▶ _What the task asks_
Write the records out again, keeping each line exactly as it is.

[Data excerpts]

**********

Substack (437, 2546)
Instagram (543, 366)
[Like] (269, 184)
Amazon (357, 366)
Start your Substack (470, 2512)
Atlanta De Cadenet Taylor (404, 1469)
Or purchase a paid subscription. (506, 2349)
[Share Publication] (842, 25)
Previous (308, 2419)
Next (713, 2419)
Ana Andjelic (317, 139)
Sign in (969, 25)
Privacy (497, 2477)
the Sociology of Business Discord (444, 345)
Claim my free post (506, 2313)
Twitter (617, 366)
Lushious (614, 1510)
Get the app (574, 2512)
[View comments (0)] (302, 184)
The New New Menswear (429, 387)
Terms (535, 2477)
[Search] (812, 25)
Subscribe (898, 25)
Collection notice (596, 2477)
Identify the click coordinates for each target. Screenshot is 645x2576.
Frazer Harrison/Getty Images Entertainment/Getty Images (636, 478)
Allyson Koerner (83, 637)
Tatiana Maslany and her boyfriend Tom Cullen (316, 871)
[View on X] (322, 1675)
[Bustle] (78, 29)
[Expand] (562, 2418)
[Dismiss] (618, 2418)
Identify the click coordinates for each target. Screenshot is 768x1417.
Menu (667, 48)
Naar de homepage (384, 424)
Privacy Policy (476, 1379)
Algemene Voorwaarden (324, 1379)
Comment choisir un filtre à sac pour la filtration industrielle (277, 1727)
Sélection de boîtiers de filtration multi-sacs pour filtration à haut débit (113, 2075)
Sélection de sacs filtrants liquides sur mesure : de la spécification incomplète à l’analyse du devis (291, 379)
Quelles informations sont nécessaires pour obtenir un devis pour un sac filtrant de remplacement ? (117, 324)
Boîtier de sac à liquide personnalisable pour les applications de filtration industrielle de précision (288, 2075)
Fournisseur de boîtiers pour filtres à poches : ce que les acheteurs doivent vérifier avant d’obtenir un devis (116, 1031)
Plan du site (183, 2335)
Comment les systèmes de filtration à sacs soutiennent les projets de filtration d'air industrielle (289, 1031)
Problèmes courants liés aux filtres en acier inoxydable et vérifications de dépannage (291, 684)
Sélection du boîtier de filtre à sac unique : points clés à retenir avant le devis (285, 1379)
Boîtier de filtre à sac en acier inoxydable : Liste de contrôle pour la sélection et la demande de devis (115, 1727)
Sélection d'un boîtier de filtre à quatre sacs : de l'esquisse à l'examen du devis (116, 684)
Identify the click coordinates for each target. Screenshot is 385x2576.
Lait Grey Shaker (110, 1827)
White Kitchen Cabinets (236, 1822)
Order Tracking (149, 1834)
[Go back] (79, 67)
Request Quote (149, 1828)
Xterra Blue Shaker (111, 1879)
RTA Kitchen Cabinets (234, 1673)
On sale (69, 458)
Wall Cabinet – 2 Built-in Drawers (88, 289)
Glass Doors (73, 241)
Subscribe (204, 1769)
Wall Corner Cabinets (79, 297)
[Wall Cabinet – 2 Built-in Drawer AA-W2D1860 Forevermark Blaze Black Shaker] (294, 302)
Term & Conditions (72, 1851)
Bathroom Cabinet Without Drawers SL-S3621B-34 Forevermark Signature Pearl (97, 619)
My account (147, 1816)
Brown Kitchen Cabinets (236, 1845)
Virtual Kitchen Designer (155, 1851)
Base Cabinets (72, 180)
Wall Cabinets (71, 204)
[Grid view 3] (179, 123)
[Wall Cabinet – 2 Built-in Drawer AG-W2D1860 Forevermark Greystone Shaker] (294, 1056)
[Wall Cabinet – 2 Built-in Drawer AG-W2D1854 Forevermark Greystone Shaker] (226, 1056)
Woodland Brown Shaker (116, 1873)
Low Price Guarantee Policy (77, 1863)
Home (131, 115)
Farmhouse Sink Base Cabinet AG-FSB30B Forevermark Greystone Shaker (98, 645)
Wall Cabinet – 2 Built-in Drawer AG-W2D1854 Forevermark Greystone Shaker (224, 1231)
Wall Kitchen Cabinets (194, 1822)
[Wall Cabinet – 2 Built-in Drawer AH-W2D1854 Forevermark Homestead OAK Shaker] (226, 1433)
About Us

**********

▶ _Answer to the exercise_
Substack (437, 2546)
Instagram (543, 366)
[Like] (269, 184)
Amazon (357, 366)
Start your Substack (470, 2512)
Atlanta De Cadenet Taylor (404, 1469)
Or purchase a paid subscription. (506, 2349)
[Share Publication] (842, 25)
Previous (308, 2419)
Next (713, 2419)
Ana Andjelic (317, 139)
Sign in (969, 25)
Privacy (497, 2477)
the Sociology of Business Discord (444, 345)
Claim my free post (506, 2313)
Twitter (617, 366)
Lushious (614, 1510)
Get the app (574, 2512)
[View comments (0)] (302, 184)
The New New Menswear (429, 387)
Terms (535, 2477)
[Search] (812, 25)
Subscribe (898, 25)
Collection notice (596, 2477)
Identify the click coordinates for each target. Screenshot is 645x2576.
Frazer Harrison/Getty Images Entertainment/Getty Images (636, 478)
Allyson Koerner (83, 637)
Tatiana Maslany and her boyfriend Tom Cullen (316, 871)
[View on X] (322, 1675)
[Bustle] (78, 29)
[Expand] (562, 2418)
[Dismiss] (618, 2418)
Identify the click coordinates for each target. Screenshot is 768x1417.
Menu (667, 48)
Naar de homepage (384, 424)
Privacy Policy (476, 1379)
Algemene Voorwaarden (324, 1379)
Comment choisir un filtre à sac pour la filtration industrielle (277, 1727)
Sélection de boîtiers de filtration multi-sacs pour filtration à haut débit (113, 2075)
Sélection de sacs filtrants liquides sur mesure : de la spécification incomplète à l’analyse du devis (291, 379)
Quelles informations sont nécessaires pour obtenir un devis pour un sac filtrant de remplacement ? (117, 324)
Boîtier de sac à liquide personnalisable pour les applications de filtration industrielle de précision (288, 2075)
Fournisseur de boîtiers pour filtres à poches : ce que les acheteurs doivent vérifier avant d’obtenir un devis (116, 1031)
Plan du site (183, 2335)
Comment les systèmes de filtration à sacs soutiennent les projets de filtration d'air industrielle (289, 1031)
Problèmes courants liés aux filtres en acier inoxydable et vérifications de dépannage (291, 684)
Sélection du boîtier de filtre à sac unique : points clés à retenir avant le devis (285, 1379)
Boîtier de filtre à sac en acier inoxydable : Liste de contrôle pour la sélection et la demande de devis (115, 1727)
Sélection d'un boîtier de filtre à quatre sacs : de l'esquisse à l'examen du devis (116, 684)
Identify the click coordinates for each target. Screenshot is 385x2576.
Lait Grey Shaker (110, 1827)
White Kitchen Cabinets (236, 1822)
Order Tracking (149, 1834)
[Go back] (79, 67)
Request Quote (149, 1828)
Xterra Blue Shaker (111, 1879)
RTA Kitchen Cabinets (234, 1673)
On sale (69, 458)
Wall Cabinet – 2 Built-in Drawers (88, 289)
Glass Doors (73, 241)
Subscribe (204, 1769)
Wall Corner Cabinets (79, 297)
[Wall Cabinet – 2 Built-in Drawer AA-W2D1860 Forevermark Blaze Black Shaker] (294, 302)
Term & Conditions (72, 1851)
Bathroom Cabinet Without Drawers SL-S3621B-34 Forevermark Signature Pearl (97, 619)
My account (147, 1816)
Brown Kitchen Cabinets (236, 1845)
Virtual Kitchen Designer (155, 1851)
Base Cabinets (72, 180)
Wall Cabinets (71, 204)
[Grid view 3] (179, 123)
[Wall Cabinet – 2 Built-in Drawer AG-W2D1860 Forevermark Greystone Shaker] (294, 1056)
[Wall Cabinet – 2 Built-in Drawer AG-W2D1854 Forevermark Greystone Shaker] (226, 1056)
Woodland Brown Shaker (116, 1873)
Low Price Guarantee Policy (77, 1863)
Home (131, 115)
Farmhouse Sink Base Cabinet AG-FSB30B Forevermark Greystone Shaker (98, 645)
Wall Cabinet – 2 Built-in Drawer AG-W2D1854 Forevermark Greystone Shaker (224, 1231)
Wall Kitchen Cabinets (194, 1822)
[Wall Cabinet – 2 Built-in Drawer AH-W2D1854 Forevermark Homestead OAK Shaker] (226, 1433)
About Us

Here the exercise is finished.